De Ente et Essentia and the First Way

Thomas argues in De Ente et Essentia that God is Pure Act, or existence itself subsisting. His metaphysical argument is the ground of the first four of his five ways in proof of God's existence. The argument from motion, the first of these, specifically recalls the transition of a thing's potentiality to actuality. For example, an acorn exists as an acorn in actuality and as an oak tree in potentiality.

Since no potentiality can actualize itself (an acorn needs water, sunlight, etc), it follows that some actuality is needed to actualize a potentiality. Since Pure Act just is existence itself, it's not hard to see why Thomas associates Pure Act with God. All potentialities are possibly actualized, and nothing is actualized apart from Pure Act (existence), so Pure Act ultimately has power over all potentialites and is therefore omnipotent.


  1. There is something I do not understand about these views.
    You say that God is Pure Act. This means that God is devoid of potentiality.
    This must then apply to all attributes that are in the same metaphysical category as potentiality, such as power, disposition, capacity, ability. If I have a potentiality for something, that implies I have the capacity and the power to do it.

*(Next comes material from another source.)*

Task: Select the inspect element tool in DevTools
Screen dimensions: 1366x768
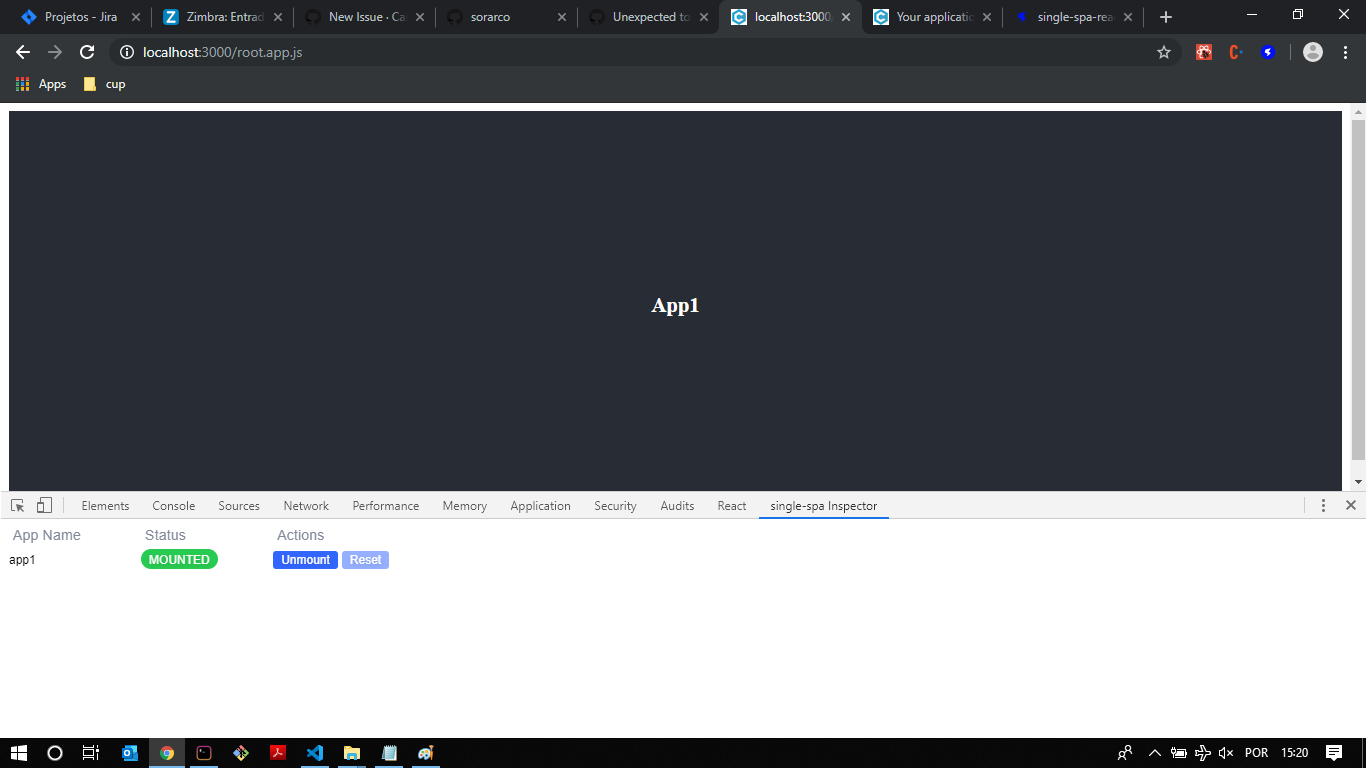Action: pos(15,505)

    Yet you also say that "Pure Act has the power ....". How can this power be related to the nature of God?
    How can God have a powerful nature, if Pure Act excludes all power in itself?
    How can Pure Act have (in itself) the capacity to do anything?

  2. Hi Ian,

    I think you're reading a modern definition of "potentiality" back into the Aristotelian-Thomistic metaphysics. When Thomas says that God is not composed of any potentiality, he doesn't mean what you and I usually mean in a casual discussion. Potentiality is not the capacity to do something, but rather the inclination toward change. Remember the acorn analogy, in which some existing entity is an acorn in actuality and an oak tree in potentiality. Its exemplification of potentiality means that it can develop into an oak tree upon the actualization of some set of external causes.

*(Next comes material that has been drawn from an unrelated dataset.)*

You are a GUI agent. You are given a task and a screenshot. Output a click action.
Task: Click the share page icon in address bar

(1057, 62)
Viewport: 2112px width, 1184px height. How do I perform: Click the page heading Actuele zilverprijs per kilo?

    When God is called Pure Act, it's because of his immutability and perfection.

  3. I agree that God has immutability and perfection. We do not need to introduce the word 'potentiality'. You said that 'God is Pure Act'.

    How can 'Pure Act', by virtue of its nature, have any causal powers at all?
    Or: how can causal powers inhere in a being whose nature is Pure Act. It seems to contradict that nature.

  4. Potentiality and actuality are the terms designated to describe a thing's mutability/immutability. Keeping in mind the technical definition of potentiality alluded to above, what is the difficulty in calling Pure Act causally efficacious?

    Maybe if I understood what you mean by "Pure Act," I would be better disposed toward answering your question. I don't want us to be talking past each other.

  5. If something is 'pure act', then it sounds like that it is purely actual, immutable, static, unchanging, and completely determinate in every respect. That it, it has a nature entirely constituted by what is actual and determinate, and it is devoid of what is potential, dispositional, powerful and causal within that nature.
    If something has essential causal powers, for example, it should have causal powers as part of its nature. But to be a causal power contradicts being purely actual. That is because causal powers bring about new things, and therefore what was determinate before is now long true, as now there is something new. That is, causal powers cannot be essential to purely determinate beings, such as a being of pure act.